• **WORK REQUIRED**
Please repeat everything from "However, currently I" down to "parameter list )" in the custom function list post below, word for word.

• **GIVEN TEXT**

Segment Open

Custom Function List, help needed
-
Hi
I’m trying to create a Function List for a custom language which looks a lot like the functions from Excel. I’m having troubles with functions (classes?) that have optional comments between the name and the starting square-bracket.
Example of language:
SubString ~ This is a comment ~ [ GetValue["key"], 0, ~ This is another comment ~ IndexOf [ variable1, "," ] ]
From the above code, I would like to see 3 functions (or classes): SubString, GetValue & IndexOf.
However, currently I only see GetValue and IndexOf.I haven’t been able to get classRange to work at all :( so the below Regex is from Function:
My mainExpr looks like this:
(?x) # free-spacing (see `RegEx - Pattern Modifiers`) (?im) # case-insensitive, ^ and $ match at line breaks ( [a-z0-9]+ # function identifier (?: \s* # possible whitespace (?:~.*~)* | # optional comments (?:\n?\r|\r?\n)* # possible newlines )* \[ # start of parameter list )

Segment Closed

• **DATA UNDER STUDY**

Segment Open

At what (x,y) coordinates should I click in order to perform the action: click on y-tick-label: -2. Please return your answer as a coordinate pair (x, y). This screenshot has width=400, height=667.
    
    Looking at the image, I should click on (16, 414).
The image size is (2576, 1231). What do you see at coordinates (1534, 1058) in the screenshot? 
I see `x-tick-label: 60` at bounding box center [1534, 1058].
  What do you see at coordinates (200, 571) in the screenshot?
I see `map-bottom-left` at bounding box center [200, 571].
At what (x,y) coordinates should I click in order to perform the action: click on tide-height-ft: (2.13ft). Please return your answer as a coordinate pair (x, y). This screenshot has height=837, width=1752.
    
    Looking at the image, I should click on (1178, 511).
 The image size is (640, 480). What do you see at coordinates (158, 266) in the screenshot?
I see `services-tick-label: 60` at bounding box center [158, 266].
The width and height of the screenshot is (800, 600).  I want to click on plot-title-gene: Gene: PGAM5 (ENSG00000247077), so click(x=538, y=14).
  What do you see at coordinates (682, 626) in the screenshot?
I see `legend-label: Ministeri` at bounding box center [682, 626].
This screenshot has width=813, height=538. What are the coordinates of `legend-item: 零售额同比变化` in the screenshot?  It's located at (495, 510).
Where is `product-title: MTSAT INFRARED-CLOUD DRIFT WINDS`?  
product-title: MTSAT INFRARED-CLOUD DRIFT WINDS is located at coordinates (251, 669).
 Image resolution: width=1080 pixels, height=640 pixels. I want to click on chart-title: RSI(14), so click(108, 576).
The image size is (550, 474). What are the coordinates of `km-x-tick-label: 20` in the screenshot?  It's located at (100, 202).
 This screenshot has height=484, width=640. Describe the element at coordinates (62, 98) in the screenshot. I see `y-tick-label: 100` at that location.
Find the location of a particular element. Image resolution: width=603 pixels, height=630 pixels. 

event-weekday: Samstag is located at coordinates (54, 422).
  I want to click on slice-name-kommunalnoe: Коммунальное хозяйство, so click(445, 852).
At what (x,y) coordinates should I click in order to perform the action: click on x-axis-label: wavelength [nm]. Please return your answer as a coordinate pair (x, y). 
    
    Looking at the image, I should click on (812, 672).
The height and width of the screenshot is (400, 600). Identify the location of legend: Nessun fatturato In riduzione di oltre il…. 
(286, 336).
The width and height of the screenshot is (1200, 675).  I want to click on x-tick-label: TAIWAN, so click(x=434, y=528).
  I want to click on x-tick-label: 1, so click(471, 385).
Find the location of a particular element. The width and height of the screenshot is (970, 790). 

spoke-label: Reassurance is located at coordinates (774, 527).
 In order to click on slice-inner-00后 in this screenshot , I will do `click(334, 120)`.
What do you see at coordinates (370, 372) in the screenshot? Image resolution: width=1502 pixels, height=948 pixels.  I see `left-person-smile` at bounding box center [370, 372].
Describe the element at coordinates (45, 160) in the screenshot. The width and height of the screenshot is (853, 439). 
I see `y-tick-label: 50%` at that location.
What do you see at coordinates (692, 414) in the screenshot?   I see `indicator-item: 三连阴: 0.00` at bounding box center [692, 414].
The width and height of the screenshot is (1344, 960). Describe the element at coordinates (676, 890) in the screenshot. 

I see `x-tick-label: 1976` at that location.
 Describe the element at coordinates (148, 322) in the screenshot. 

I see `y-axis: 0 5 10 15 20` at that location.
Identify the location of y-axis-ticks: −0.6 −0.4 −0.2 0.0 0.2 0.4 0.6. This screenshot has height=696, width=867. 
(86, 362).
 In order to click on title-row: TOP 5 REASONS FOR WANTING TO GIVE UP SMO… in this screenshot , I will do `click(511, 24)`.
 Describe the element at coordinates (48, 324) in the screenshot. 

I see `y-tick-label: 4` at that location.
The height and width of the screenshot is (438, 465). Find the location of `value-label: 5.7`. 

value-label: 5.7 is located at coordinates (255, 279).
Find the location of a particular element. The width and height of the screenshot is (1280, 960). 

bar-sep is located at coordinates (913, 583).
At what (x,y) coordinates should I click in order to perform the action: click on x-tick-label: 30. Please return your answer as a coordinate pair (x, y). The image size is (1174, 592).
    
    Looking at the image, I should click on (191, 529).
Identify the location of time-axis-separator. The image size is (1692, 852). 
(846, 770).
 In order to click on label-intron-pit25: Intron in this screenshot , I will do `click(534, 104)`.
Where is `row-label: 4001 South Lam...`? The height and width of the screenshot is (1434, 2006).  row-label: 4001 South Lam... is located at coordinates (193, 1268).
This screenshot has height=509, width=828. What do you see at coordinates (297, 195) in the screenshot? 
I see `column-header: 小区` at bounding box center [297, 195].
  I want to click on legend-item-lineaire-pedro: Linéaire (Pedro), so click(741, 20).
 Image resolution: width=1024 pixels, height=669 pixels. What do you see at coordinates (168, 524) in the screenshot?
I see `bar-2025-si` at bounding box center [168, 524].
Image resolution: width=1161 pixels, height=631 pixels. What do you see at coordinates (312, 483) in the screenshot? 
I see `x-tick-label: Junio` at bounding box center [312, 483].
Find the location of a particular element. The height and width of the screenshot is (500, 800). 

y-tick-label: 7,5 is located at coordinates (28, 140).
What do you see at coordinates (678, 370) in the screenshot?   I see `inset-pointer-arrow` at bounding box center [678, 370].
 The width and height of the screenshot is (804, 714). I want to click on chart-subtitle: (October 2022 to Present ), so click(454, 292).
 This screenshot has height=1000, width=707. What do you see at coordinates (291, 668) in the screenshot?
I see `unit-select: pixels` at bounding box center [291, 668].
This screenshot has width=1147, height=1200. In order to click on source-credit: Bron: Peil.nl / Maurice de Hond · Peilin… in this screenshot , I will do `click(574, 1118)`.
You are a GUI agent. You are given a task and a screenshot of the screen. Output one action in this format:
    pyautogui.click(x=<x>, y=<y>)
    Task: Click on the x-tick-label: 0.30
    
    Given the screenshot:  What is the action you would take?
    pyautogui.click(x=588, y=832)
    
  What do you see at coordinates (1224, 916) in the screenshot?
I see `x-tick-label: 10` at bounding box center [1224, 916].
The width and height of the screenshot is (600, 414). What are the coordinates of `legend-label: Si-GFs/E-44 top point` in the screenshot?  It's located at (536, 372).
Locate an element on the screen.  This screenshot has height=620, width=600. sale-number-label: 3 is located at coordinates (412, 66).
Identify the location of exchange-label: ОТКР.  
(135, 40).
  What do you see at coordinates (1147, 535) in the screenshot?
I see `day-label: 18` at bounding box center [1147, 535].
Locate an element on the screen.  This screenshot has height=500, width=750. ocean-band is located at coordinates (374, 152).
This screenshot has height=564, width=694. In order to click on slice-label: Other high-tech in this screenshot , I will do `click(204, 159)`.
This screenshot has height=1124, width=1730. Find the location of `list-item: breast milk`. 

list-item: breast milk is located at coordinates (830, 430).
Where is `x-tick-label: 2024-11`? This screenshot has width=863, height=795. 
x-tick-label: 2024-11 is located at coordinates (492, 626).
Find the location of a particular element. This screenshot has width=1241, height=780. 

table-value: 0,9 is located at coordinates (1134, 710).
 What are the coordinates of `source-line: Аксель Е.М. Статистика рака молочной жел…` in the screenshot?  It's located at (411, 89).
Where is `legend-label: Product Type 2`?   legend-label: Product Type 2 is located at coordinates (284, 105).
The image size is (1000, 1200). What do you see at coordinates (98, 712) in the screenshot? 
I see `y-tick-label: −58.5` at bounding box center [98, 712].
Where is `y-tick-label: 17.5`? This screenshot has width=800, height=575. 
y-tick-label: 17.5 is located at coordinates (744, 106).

Segment Closed

• **ANSWER AREA**
However, currently I only see GetValue and IndexOf.I haven’t been able to get classRange to work at all :( so the below Regex is from Function:
My mainExpr looks like this:
(?x) # free-spacing (see `RegEx - Pattern Modifiers`) (?im) # case-insensitive, ^ and $ match at line breaks ( [a-z0-9]+ # function identifier (?: \s* # possible whitespace (?:~.*~)* | # optional comments (?:\n?\r|\r?\n)* # possible newlines )* \[ # start of parameter list )